The real turning point, however, was in 2010 when Javier Fernandez Hidalgo, a Spanish food importer by trade who was originally appointed as managing director, left the business. Fernandez Pardo took on the role with vigour, appointing renowned Spanish designer Lázaro Rosa-Violán to overhaul the branding and redesign of the décor; while also building a strong team culture and implementing robust structures to move forward.

Spreading out

Within a year of taking the helm, earnings before tax, interest, depreciation and amortisation (EBITDA) doubled. That year he also persuaded a number of key investors with vast industry experience to join the business – Jamie Kennell, a former non-exec director of Gordon Ramsay Interactive; Stephen Gee, the former chair of Carluccio’s; and Honorio Fernandez, CEO of La Alpargateria, the Madrid-based restaurant group, and also now managing director of StreetXO. The second site opened at Canary Wharf in 2011 and was followed in 2013 by La Terraza – an open-air restaurant, which operates separately and seasonally,
opposite the Canary Wharf restaurant.

Santander agreed a £2m deal with the business for the opening of the smaller format Farringdon restaurant in April last year and the first site outside London, in Manchester’s Spinningfields, which launched this March. A further £3m has been agreed to get the next restaurant open in Victoria, London, in August, and to convert a former auction house in Leeds into a large restaurant with the group’s first separate wine bar, due to open later this year.

The move outside the capital came sooner than Fernandez Pardo ever originally imagined, thanks to the increasing rents being demanded in London (although he recognises other regions are now not far behind). While Manchester is currently the highest performing restaurant, serving up to 400 covers a day, he is realistic enough to say he “wouldn’t count on it yet”, recognising the novelty factor and the high investment made – £1.6m compared with the usual £1.2m for an Ibérica.

The plan is to get to 10 restaurants by the end of 2016 and Fernandez Pardo has spent two years getting a solid support office team in place to achieve that. Places like Oxford and Cambridge are targets for the smaller model restaurant like Farringdon (where, incidentally, he is investigating the possibility of launching a kiosk-style outlet attached to the restaurant to serve hot churros to commuters in the mornings), and Glasgow and Edinburgh are top of the list for the next full-size Ibéricas.

The pace is not likely to let up any time soon, but Fernandez Pardo thrives on it, relying on regular cigarette breaks during the day to keep him going and his cycle ride to work as his time to think. He needs to work on the next three-year plan for the business before the company’s year-end in September.

One thing it won’t include is a strategy to grow the deli side of the business – this makes up less than 10 per cent of sales but Fernandez Pardo says increasing this would require a separate infrastructure, for which there are no plans.

In the meantime, he is also focusing on making cost savings with a view to increasing wage costs by 2 per cent to help with staff retention.

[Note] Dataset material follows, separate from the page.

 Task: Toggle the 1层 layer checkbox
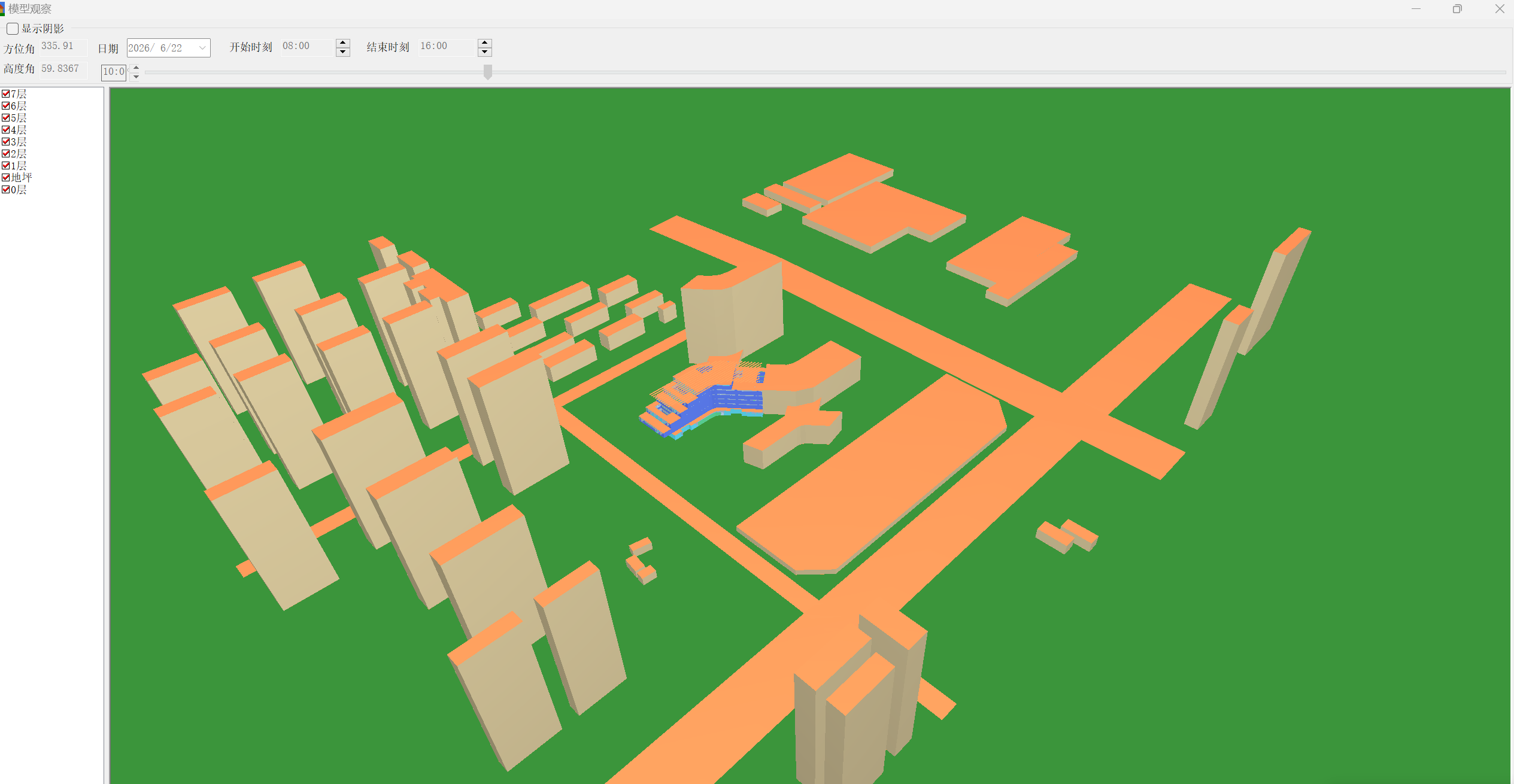point(6,166)
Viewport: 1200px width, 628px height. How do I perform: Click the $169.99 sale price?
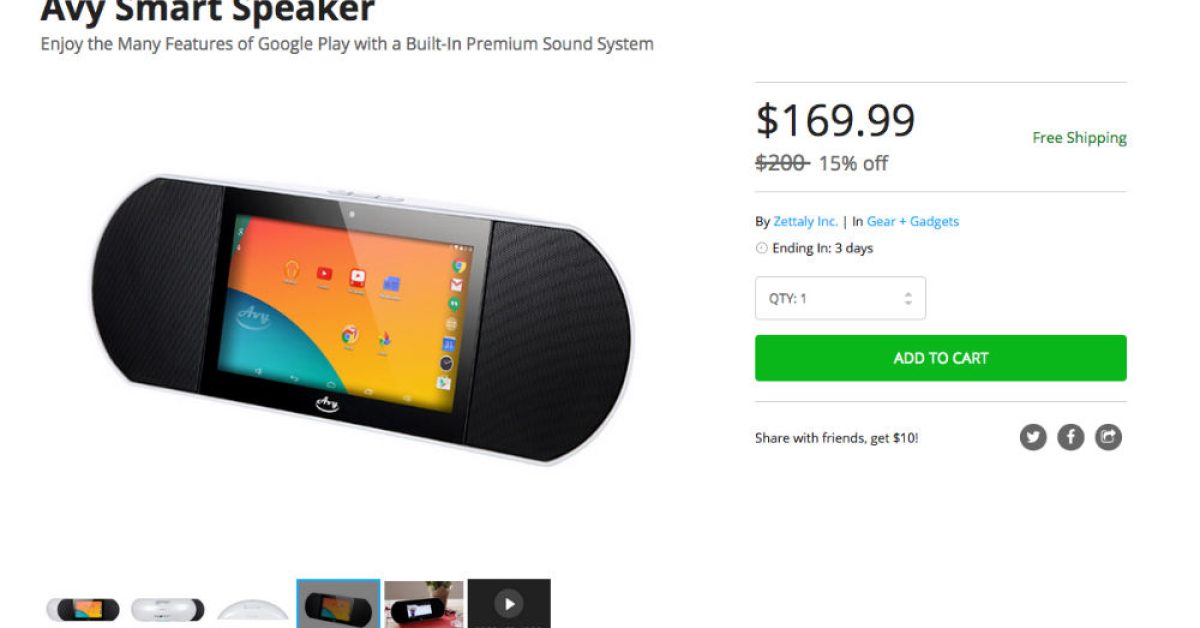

This will have to come from operations because food quality
will not be compromised and margins on that side are tight, even with the savings gleaned from working directly with suppliers and producers.

As for the longer term, Fernandez Pardo is an investor in three other restaurant projects, two with his brother and all with Spanish chefs. He won’t discuss details but one is StreetXO, an Asian fusion street-style restaurant launching in Mayfair later this year by Spanish chef David Muñoz following the success of StreetXO Madrid and DiverXO, which holds three Michelin stars. Despite the variety in his early career, Fernandez Pardo is now committed to working in the restaurant sector, and with Ibérica.

He says, however, that he is not the right man for the job if Ibérica truly fulfils the potential he wholeheartedly believes it has. This admission is given bluntly and without any sense that he is, in the typical Spanish style he talked about earlier, selling himself short – rather he is very aware of where his strengths lie.

“We have 200 employees now but in one year, that will more than double. When Ibérica reaches that point I will need to bring someone in to help with managing a company with 500-plus employees. That is not me.”